■ Assigned task ■
Line count for "agent": state how many lines of the listing below contain it, without anything else.

Segment Open

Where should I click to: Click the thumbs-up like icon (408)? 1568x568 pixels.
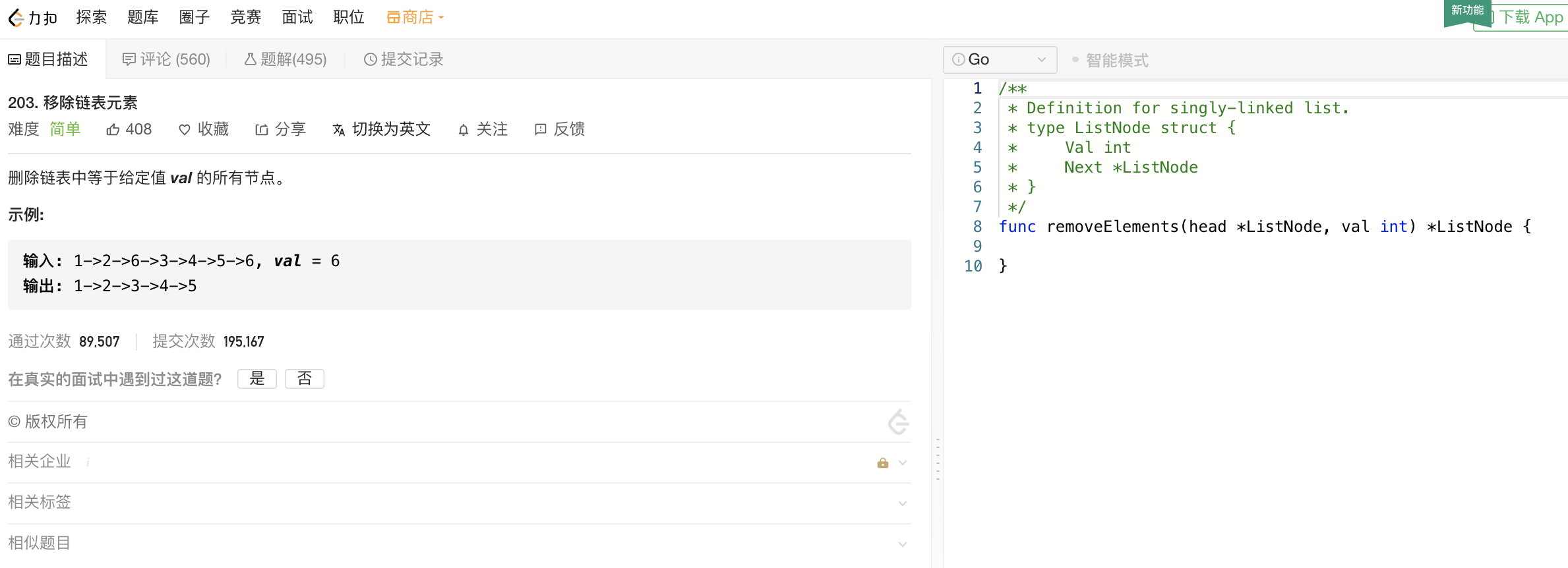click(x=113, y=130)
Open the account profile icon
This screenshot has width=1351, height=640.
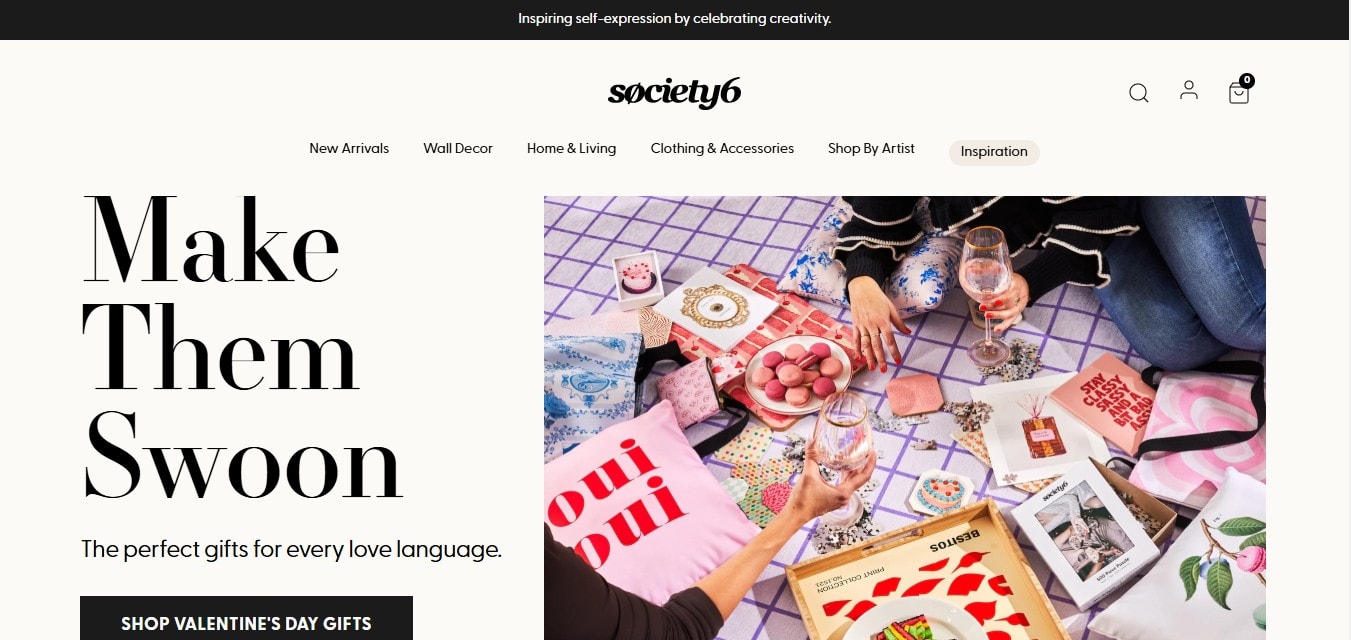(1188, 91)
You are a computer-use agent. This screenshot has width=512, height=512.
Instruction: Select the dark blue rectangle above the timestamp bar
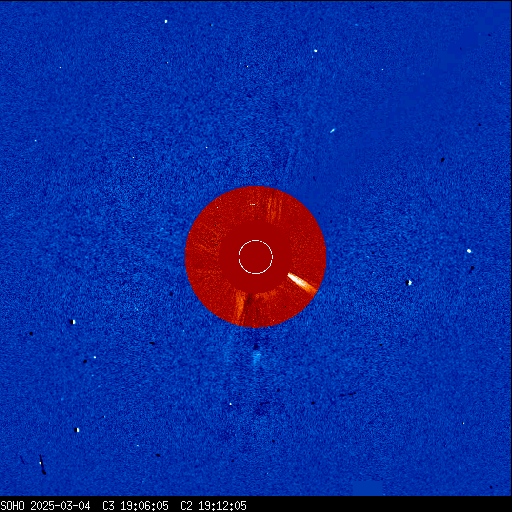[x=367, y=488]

Segment Closed
Segment Open

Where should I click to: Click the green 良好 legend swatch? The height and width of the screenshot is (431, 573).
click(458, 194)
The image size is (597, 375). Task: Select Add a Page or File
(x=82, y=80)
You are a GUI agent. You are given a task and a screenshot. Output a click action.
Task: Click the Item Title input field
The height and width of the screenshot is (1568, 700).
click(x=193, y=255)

Segment Closed
Segment Open

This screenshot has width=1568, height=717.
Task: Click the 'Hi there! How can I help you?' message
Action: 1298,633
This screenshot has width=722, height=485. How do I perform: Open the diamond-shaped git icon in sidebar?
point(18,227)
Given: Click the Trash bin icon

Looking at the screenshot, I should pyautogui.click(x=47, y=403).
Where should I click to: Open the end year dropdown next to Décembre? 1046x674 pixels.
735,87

Segment Closed

■ Expected answer ■
2